Научный диалог (Sep 2020)
From the History of Soviet-Polish Relations in the Early 1920s: the Problem of “Transit to Persia”
Abstract
For the first time in Russian historiography, the discussion that flared up soon after the conclusion of the Riga Peace Treaty in the People’s Commissariat for Foreign Affairs and the People’s Commissariat of Trade on the possibility of granting Poland the right to transit trade with Persia and other countries of the East. It is noted that the head of the People’s Commissariat of Trade L.B. Krasin criticized the position of the plenipotentiary representative of the RSFSR in Warsaw L.L. Obolensky, who considered it possible to grant Poland the right of transit to the East and the most favored nation treatment in trade on reciprocity terms in order to strengthen Moscow’s position in the Polish-Soviet negotiations. It is shown that the People’s Commissariat for Trade did not consider such cooperation to be equivalent, since, according to L.B. Krasin, Poland needed more transit through the Soviet republics than the Soviet state needed transit through Poland. In the course of the study, it was found that the People’s Commissariat of Trade allowed such a situation only if Poland would additionally make political concessions, the nature of which had not yet been clear at that time.
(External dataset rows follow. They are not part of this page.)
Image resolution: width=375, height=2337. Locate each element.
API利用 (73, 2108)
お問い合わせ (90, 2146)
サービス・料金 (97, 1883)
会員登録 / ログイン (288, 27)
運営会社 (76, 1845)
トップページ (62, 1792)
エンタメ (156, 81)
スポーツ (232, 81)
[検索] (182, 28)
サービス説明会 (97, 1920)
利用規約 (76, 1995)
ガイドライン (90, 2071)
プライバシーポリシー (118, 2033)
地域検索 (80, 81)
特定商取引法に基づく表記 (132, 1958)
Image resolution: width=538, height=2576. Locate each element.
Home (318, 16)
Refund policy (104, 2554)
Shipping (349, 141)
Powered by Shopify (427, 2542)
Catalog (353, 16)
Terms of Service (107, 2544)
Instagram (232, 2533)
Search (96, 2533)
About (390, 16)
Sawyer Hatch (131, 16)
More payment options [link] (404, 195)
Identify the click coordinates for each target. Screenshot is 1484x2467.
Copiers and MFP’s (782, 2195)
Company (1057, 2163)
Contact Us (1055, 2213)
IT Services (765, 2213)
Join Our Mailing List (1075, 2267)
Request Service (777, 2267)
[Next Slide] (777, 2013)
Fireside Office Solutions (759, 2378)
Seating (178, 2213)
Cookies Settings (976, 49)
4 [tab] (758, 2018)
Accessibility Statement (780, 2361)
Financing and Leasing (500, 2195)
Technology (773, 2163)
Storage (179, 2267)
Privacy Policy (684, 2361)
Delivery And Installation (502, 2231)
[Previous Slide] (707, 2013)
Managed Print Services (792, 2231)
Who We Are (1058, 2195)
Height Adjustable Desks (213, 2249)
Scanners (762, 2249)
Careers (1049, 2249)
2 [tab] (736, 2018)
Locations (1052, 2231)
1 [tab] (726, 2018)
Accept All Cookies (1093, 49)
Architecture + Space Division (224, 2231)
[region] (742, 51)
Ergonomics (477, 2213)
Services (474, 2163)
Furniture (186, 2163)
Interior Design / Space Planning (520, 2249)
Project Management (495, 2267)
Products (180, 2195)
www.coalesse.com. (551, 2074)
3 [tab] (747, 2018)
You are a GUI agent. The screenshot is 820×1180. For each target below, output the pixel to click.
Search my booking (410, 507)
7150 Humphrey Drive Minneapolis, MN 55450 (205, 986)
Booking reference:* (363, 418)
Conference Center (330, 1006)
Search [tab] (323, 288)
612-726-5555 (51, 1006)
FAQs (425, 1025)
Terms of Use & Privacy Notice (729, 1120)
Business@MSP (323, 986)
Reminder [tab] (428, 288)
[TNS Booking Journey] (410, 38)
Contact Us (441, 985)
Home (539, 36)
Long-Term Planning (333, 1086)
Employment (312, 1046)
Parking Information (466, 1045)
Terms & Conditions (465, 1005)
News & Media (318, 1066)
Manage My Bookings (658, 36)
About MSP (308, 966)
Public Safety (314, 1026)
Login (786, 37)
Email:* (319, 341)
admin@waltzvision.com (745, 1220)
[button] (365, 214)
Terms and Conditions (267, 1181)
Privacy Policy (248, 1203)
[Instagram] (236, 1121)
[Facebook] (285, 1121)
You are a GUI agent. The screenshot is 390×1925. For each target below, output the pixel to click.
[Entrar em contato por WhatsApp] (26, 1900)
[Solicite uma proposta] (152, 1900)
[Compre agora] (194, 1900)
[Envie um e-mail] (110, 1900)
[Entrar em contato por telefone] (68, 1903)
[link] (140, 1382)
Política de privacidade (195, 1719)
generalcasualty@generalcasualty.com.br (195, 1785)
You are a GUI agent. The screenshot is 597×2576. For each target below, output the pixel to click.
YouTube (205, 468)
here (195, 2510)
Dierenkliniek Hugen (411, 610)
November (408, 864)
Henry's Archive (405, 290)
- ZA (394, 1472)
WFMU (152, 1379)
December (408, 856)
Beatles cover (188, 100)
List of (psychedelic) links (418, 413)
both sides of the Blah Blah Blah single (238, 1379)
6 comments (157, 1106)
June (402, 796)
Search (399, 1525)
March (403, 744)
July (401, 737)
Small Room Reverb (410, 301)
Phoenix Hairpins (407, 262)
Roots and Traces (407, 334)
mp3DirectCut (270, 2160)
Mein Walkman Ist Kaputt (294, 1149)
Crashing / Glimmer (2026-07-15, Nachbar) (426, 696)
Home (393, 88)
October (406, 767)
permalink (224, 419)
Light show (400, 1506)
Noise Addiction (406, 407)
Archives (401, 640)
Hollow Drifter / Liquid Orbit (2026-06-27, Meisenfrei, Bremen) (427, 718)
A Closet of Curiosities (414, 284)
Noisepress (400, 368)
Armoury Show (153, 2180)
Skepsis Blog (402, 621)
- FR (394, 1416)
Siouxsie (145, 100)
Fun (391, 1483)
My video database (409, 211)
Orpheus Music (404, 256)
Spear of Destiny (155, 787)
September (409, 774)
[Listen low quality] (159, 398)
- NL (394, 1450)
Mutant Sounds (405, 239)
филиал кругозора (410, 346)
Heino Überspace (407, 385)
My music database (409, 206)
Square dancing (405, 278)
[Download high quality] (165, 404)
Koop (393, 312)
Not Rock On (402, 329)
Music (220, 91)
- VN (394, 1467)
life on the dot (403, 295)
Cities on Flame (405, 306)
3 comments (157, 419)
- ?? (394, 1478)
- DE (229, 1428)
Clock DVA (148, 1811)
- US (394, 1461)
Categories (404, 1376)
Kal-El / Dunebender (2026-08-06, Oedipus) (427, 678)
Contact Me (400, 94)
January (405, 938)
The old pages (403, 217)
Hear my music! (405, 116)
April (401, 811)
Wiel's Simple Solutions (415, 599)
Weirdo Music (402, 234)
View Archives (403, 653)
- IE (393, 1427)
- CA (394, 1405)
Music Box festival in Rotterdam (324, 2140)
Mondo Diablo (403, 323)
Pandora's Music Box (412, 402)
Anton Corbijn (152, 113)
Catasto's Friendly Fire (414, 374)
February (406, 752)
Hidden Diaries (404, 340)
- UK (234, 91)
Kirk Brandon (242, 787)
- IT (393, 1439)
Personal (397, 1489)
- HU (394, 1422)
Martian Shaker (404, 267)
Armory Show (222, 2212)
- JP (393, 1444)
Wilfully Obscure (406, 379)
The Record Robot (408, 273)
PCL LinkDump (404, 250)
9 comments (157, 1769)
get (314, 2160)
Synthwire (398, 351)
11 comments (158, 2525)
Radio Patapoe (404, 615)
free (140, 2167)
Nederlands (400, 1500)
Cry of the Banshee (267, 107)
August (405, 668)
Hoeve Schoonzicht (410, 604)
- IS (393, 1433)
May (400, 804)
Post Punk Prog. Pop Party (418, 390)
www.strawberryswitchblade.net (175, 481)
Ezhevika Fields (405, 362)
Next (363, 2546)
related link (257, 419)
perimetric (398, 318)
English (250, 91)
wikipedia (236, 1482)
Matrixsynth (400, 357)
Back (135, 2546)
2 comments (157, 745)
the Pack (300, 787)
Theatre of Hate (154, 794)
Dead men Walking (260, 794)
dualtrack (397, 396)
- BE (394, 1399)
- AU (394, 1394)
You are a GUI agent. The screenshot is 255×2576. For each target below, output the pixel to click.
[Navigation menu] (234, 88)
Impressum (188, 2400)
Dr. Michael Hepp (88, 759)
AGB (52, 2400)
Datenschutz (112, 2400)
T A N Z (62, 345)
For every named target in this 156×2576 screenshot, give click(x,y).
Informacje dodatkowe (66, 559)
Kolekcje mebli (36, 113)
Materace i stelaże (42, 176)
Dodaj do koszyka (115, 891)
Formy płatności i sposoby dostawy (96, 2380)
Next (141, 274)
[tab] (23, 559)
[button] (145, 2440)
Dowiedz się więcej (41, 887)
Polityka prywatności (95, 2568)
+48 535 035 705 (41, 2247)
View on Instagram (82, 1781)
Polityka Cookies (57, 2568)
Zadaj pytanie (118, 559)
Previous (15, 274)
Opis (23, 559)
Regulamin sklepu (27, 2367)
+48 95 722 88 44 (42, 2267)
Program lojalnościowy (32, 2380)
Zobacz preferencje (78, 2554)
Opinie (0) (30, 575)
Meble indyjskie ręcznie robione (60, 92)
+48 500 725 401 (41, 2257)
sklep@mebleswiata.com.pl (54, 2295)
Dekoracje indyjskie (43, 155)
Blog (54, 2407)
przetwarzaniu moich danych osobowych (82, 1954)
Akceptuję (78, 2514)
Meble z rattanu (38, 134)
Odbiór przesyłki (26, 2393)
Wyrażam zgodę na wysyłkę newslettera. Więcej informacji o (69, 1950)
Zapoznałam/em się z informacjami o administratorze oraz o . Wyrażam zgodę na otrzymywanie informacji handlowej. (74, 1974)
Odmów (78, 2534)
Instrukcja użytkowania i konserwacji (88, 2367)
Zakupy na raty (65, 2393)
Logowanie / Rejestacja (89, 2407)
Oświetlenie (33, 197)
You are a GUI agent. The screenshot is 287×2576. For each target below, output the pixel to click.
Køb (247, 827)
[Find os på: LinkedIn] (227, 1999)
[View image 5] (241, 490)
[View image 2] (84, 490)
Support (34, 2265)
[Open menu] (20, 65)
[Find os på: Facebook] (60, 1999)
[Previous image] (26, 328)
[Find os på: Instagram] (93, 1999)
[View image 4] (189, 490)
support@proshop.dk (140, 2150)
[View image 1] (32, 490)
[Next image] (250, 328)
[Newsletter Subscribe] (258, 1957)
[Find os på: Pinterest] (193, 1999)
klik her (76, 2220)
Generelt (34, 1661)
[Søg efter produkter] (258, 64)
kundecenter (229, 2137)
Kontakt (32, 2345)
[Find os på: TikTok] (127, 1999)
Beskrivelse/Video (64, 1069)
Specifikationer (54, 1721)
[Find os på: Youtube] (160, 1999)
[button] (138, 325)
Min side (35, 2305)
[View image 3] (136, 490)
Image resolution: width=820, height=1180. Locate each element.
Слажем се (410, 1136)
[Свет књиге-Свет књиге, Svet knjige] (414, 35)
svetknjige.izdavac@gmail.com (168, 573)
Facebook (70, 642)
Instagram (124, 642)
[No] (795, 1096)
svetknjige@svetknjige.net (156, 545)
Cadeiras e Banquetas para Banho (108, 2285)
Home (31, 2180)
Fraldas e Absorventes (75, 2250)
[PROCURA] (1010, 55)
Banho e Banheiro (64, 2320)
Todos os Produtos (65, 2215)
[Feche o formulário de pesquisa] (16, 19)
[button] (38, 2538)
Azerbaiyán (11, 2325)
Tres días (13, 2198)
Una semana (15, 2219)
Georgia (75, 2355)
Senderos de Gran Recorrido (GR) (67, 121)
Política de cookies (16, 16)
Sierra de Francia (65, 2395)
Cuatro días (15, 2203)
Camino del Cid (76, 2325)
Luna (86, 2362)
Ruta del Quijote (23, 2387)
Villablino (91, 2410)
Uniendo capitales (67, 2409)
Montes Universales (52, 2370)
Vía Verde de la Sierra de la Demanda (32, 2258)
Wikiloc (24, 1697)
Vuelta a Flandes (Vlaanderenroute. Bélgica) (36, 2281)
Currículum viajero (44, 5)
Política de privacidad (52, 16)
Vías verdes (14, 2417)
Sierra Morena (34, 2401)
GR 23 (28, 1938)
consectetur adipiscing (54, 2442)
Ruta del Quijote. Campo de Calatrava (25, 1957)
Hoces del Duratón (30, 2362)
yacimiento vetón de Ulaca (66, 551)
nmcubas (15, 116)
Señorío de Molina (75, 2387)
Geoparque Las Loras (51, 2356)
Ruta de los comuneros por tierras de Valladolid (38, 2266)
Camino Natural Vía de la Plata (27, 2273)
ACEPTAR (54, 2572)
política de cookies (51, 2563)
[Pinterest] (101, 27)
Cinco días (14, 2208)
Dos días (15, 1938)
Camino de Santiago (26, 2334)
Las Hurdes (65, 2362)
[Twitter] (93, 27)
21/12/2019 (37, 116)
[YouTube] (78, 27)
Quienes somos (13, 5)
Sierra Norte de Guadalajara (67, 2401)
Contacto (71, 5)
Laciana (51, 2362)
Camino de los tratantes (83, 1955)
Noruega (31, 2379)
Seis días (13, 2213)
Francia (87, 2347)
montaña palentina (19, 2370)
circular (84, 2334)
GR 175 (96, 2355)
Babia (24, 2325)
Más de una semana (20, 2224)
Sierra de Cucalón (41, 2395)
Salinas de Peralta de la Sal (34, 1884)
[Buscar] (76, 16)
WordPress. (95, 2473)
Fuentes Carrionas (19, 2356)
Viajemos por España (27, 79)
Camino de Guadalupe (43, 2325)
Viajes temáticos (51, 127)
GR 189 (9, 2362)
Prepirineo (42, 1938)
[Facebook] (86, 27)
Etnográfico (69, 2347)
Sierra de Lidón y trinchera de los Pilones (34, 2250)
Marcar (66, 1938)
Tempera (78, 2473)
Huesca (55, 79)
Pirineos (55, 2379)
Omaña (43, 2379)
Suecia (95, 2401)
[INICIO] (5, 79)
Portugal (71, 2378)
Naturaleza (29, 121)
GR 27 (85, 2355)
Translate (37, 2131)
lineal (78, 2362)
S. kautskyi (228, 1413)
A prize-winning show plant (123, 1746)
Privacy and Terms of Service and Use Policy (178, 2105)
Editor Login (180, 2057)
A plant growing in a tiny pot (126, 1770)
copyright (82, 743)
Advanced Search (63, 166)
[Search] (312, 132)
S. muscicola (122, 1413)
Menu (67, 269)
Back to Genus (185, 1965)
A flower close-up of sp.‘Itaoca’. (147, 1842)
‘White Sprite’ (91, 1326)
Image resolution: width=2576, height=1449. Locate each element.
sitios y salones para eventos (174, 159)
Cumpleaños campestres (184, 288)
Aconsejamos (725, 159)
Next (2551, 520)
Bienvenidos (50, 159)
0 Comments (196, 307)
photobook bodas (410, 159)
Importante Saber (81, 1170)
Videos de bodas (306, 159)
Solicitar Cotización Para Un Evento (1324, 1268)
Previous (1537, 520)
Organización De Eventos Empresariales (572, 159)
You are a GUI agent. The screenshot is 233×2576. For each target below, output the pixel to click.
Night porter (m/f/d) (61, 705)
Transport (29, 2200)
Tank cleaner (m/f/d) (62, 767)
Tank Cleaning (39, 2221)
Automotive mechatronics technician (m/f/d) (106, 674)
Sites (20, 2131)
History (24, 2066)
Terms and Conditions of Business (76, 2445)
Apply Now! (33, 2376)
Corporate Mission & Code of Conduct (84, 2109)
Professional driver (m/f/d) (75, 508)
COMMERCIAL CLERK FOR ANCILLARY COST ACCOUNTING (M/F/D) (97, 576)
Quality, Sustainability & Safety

It is traced in the article how, as a result of the discussion, the line of the People’s Commissariat for Trade won and in fact the Soviet leadership adhered to it until mid-1923. The relevance and novelty of the research is due to the introduction into scientific circulation of archival materials declassified in the post-Soviet era and for the first time introduced into scientific circulation, which allow discovering new vicissitudes of Polish-Soviet relations, including the organization of transit trade.